==== Text ====

Frankfurter Zeitung, 28. 12. 1926

Es gehört zum Wesen einer reaktionären Diktatur (etwa Mussolini), daß sie in der Hauptsache »verbietet«. Es gehört zum Wesen der proletarischen Diktatur in Rußland, daß sie (heute schon) mehr diktiert als verbietet, mehr erzieht als bestraft, eher prophylaktisch als polizeilich wirkt. Deshalb – und weil überhaupt in Rußland vor der Revolution eine breite öffentliche Meinung nicht bestanden hat – hemmt die kommunistische Zensur in diesem Lande vielleicht den Gelehrten, den Künstler, den Philosophen, den Schriftsteller: dafür erzieht sie die Massen überhaupt erst zu der praktischen Anwendung einer Meinung. Die Zeitung steht im Dienst der Zensur: nicht dadurch, daß sie die Wahrheit unterdrückt, sondern dadurch, daß sie den Willen der Zensur propagiert. Den Willen der Zensur: das heißt den Willen der Regierung. Die Zeitung wird das Organ der Zensur, weil sie das Organ der Regierung ist. Der Zensor selbst könnte sie redigieren. Infolgedessen hat sie auch eine gewisse Freiheit der Meinungs-Äußerung. Zensor und Journalist stehen (wirklich oder angeblich) auf dem Boden derselben Weltanschauung. Sie verstoßen zumindest nicht gegen die Staatsreligion, die in diesem Staat der Atheisten: kommunistische Ideologie heißt. Wer sich zu dieser bekennt oder ihr mindestens sympathisierend gegenübersteht, hat ein Recht zur Kritik, die allerdings niemals den Rahmen sprengen darf. Und sie sprengt niemals den Rahmen. Weshalb?

====

** Aufgabe 1 **
Prüfen Sie, ob die Aussagen (a), (b) und (c) mit dem Text übereinstimmen. Antworten Sie jeweils mit Ja oder Nein und zitieren Sie wörtlich die entscheidende Stelle.
(a) Die proletarische Diktatur in Russland verbietet mehr, als sie diktiert.
(b) In Russland gab es vor der Revolution keine breite öffentliche Meinung.
(c) Die Zeitung ist das Organ der Zensur, weil sie das Organ der Regierung ist.
** Aufgabe 2 **
Welchen Namen trägt laut dem Text die Staatsreligion im Staat der Atheisten?
Das Material hat mit dem Text nichts zu tun.

==== Rohdaten ====

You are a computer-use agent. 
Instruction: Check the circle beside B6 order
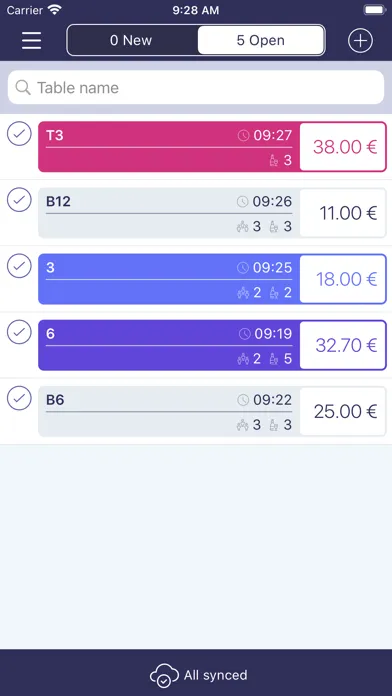[19, 398]
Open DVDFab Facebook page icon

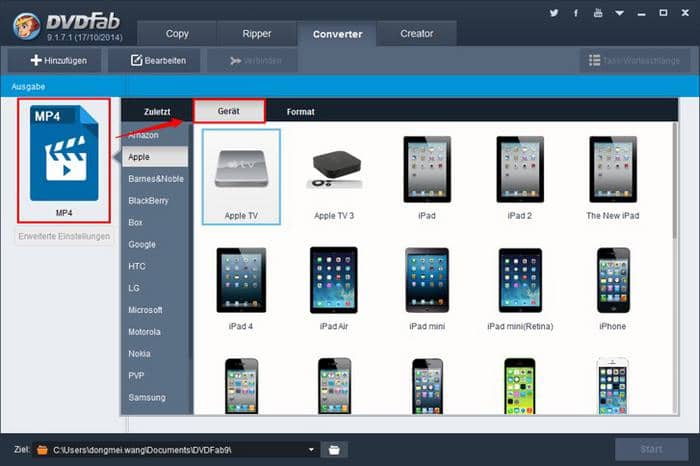pyautogui.click(x=576, y=14)
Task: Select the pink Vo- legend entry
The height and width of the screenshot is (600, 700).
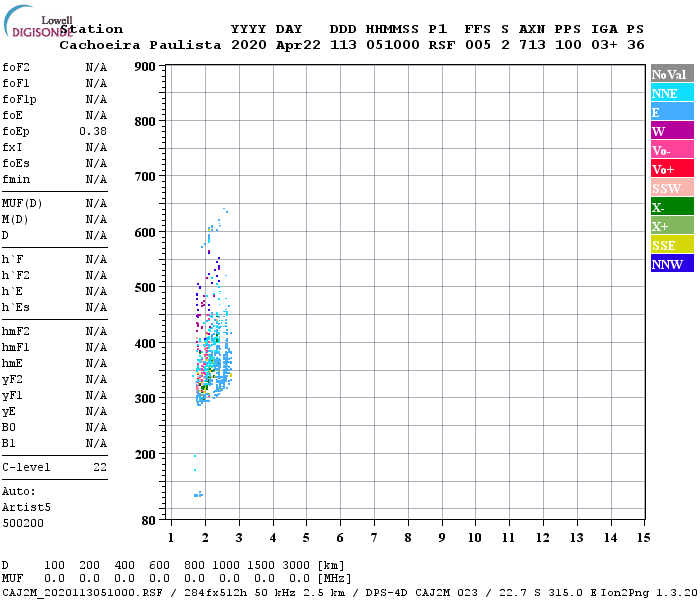Action: tap(672, 150)
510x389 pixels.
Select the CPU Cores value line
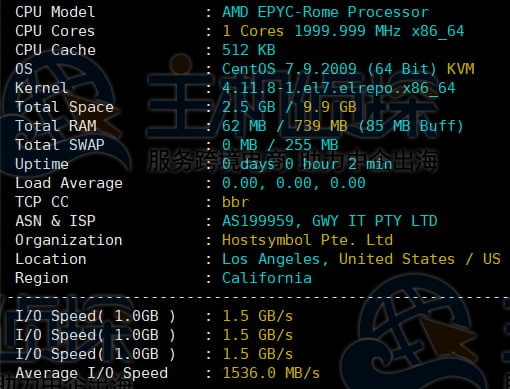(343, 31)
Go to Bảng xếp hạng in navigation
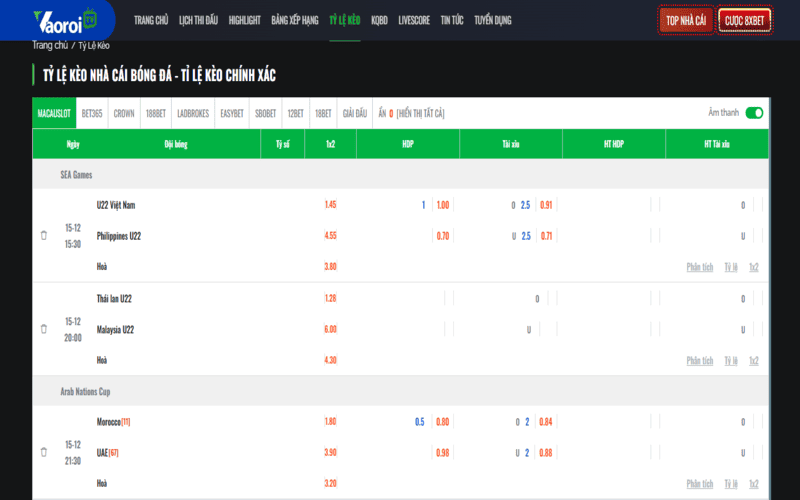The width and height of the screenshot is (800, 500). tap(294, 20)
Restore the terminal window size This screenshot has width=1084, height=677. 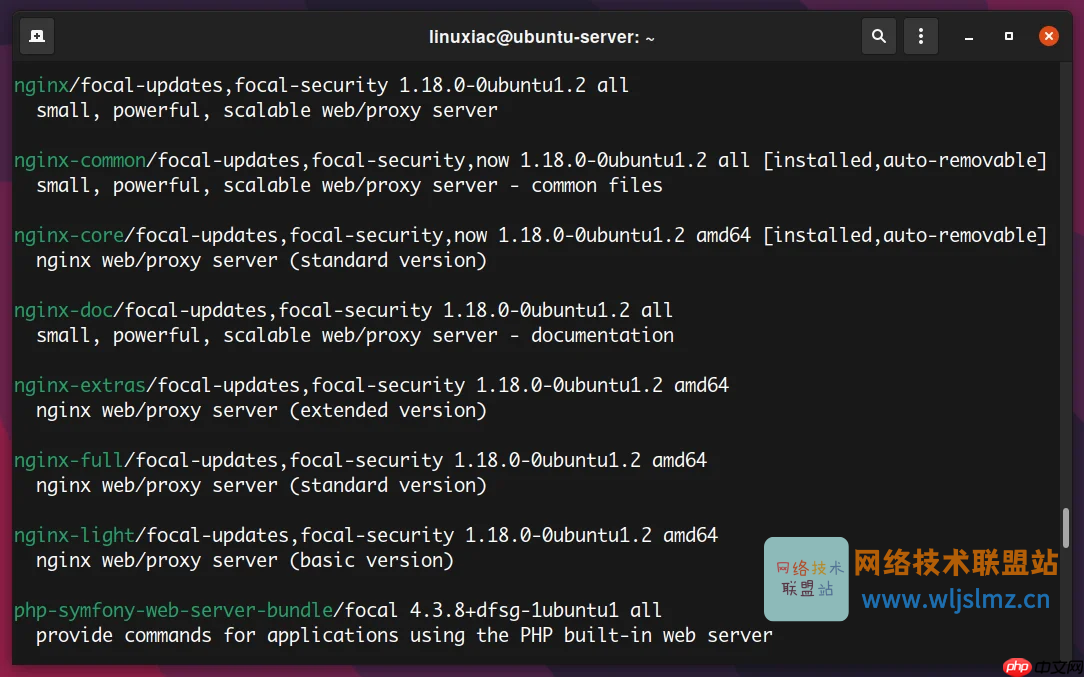(1008, 36)
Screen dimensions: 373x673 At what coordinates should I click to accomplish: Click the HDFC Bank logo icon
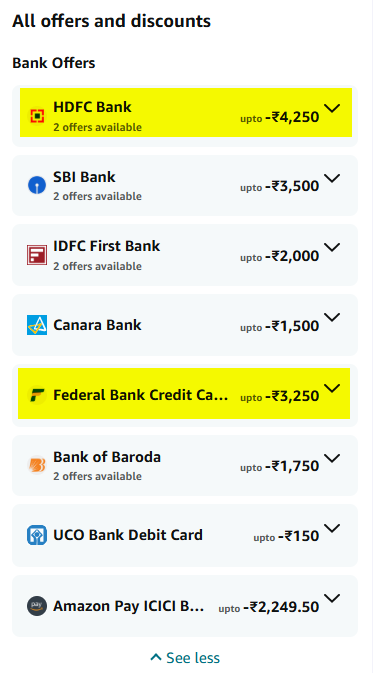tap(37, 116)
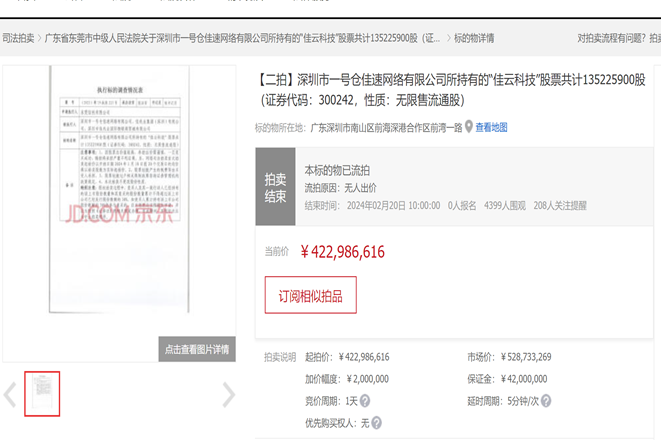
Task: Click the current price ¥422,986,616
Action: 342,252
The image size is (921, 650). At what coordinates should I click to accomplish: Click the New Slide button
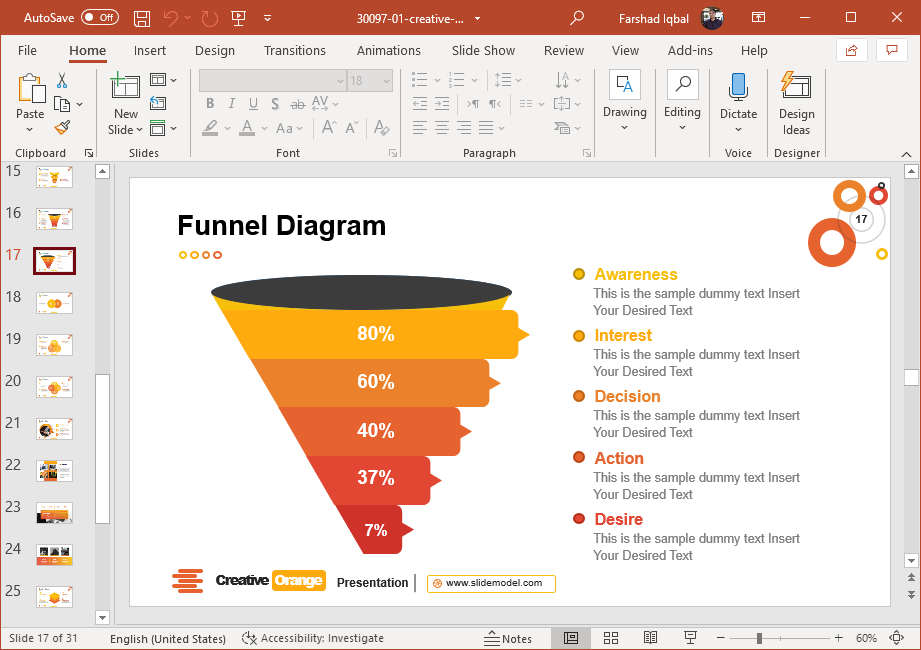tap(126, 87)
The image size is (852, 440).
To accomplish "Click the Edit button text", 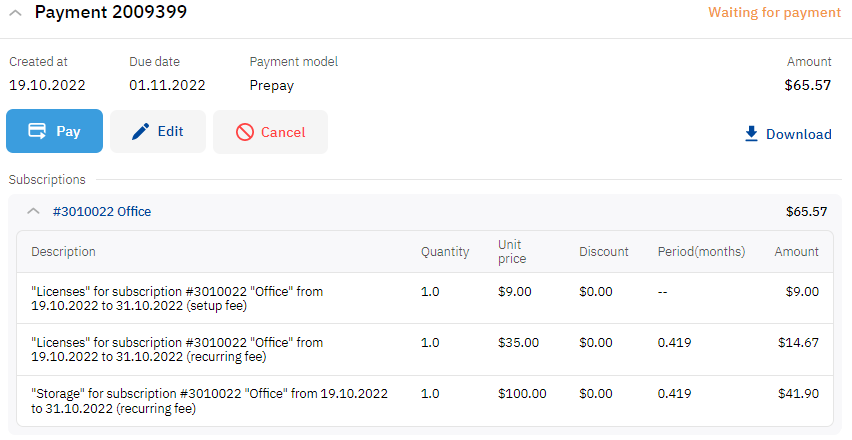I will (170, 131).
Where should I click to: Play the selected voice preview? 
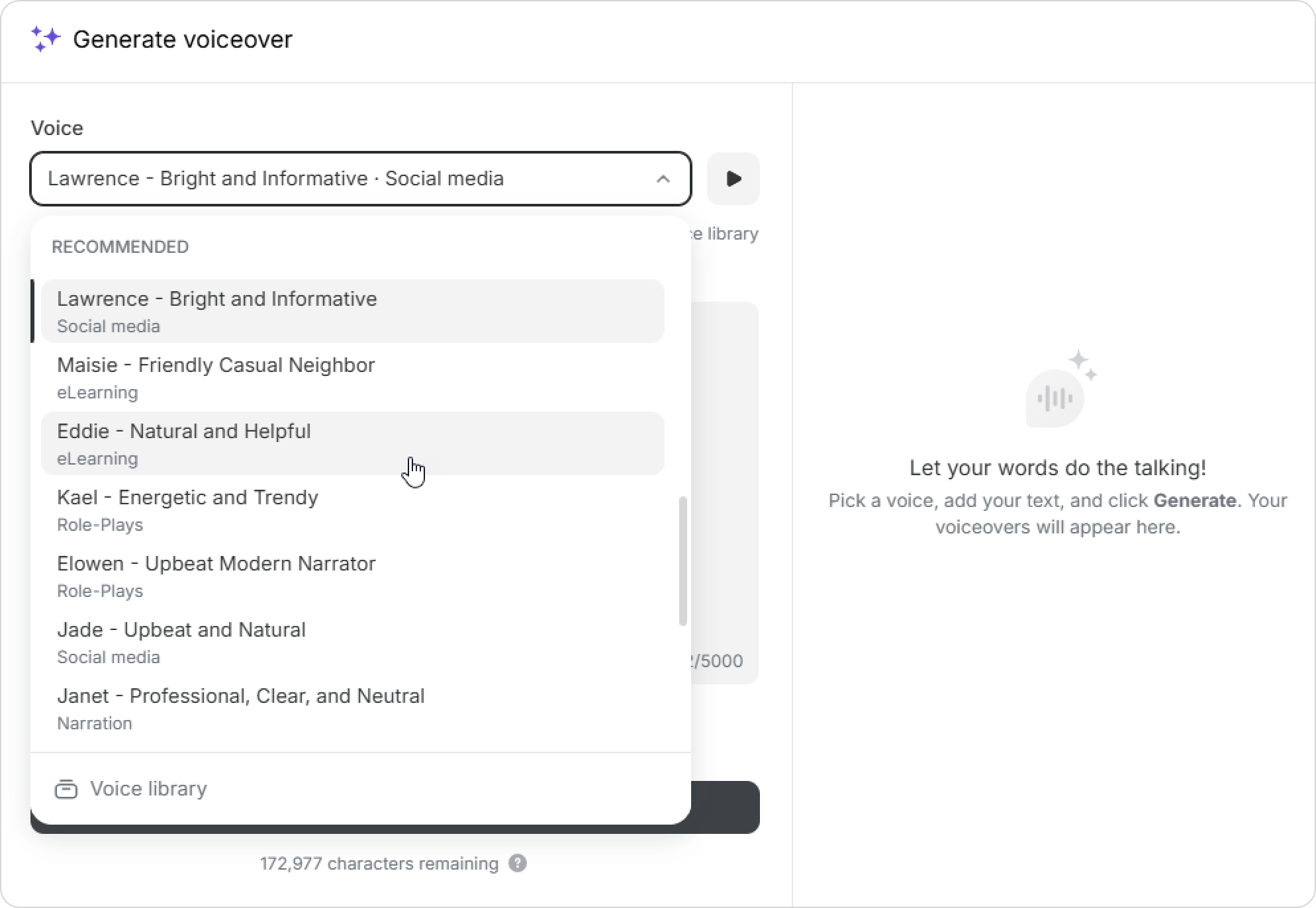click(733, 179)
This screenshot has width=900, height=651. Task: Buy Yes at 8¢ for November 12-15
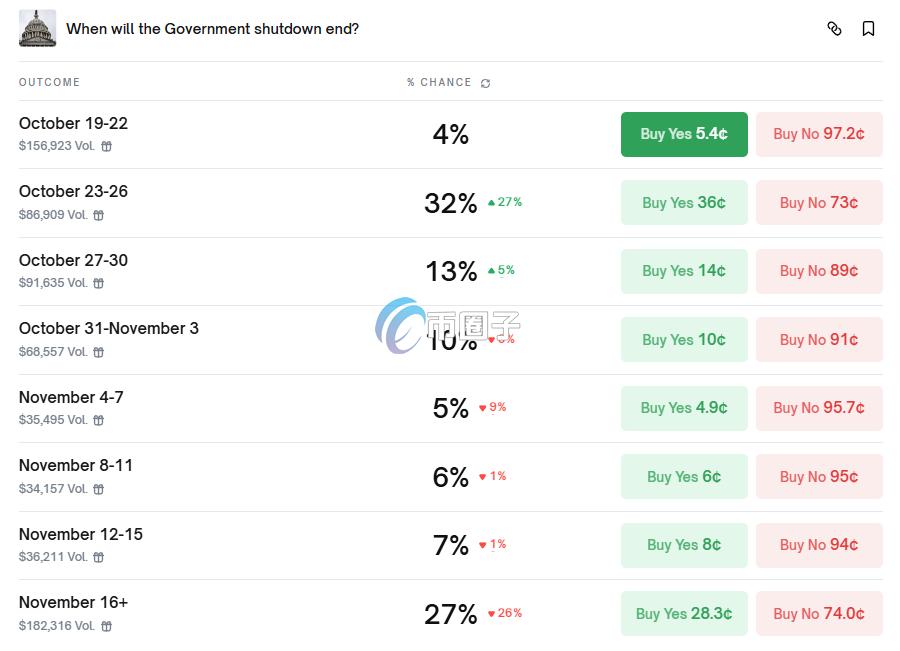pos(684,545)
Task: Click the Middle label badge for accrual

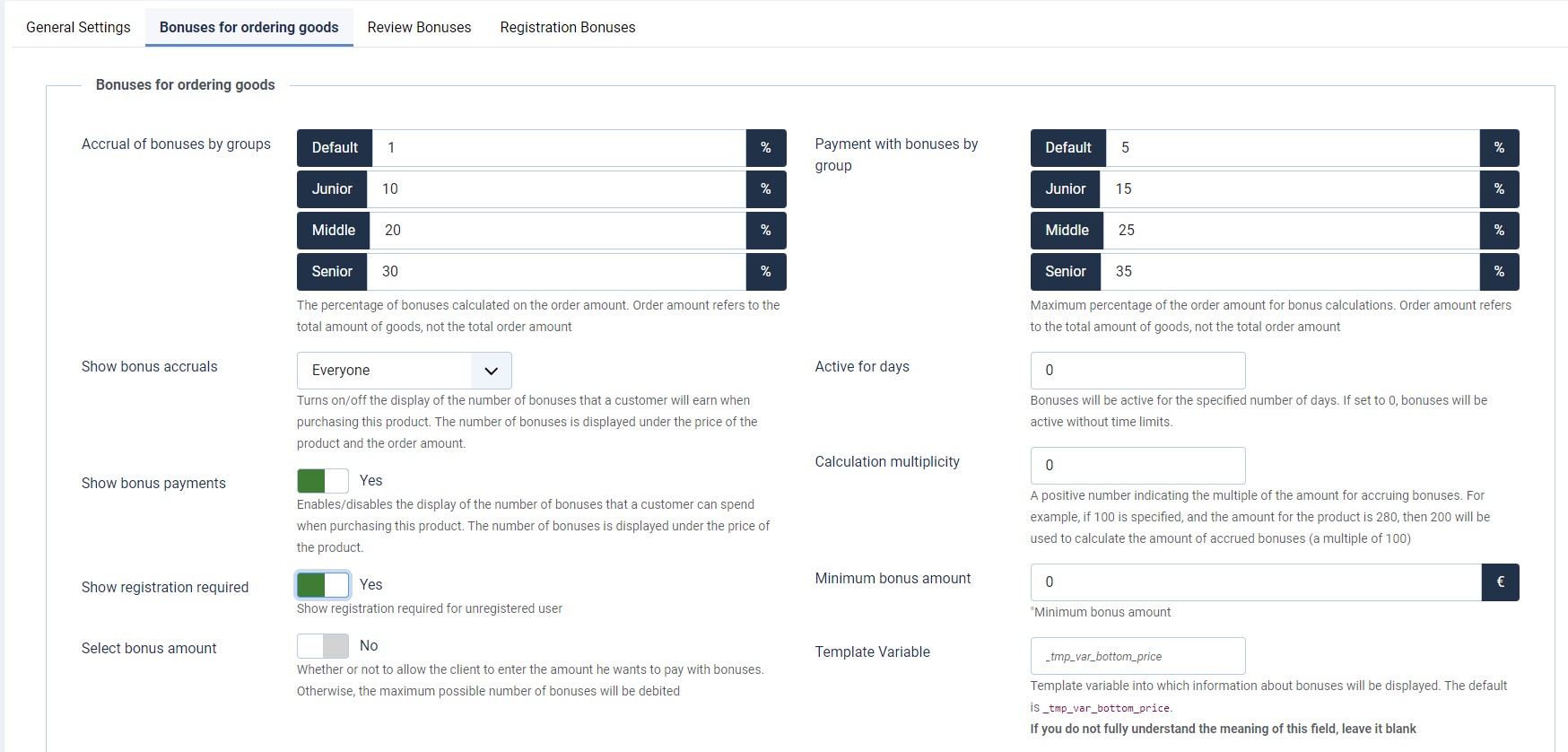Action: [x=334, y=231]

====

** Lösung 1 **
(a) Nein: „mehr diktiert als verbietet“
(b) Ja: „weil überhaupt in Rußland vor der Revolution eine breite öffentliche Meinung nicht bestanden hat“
(c) Ja: „Die Zeitung wird das Organ der Zensur, weil sie das Organ der Regierung ist.“

** Lösung 2 **
Kommunistische Ideologie.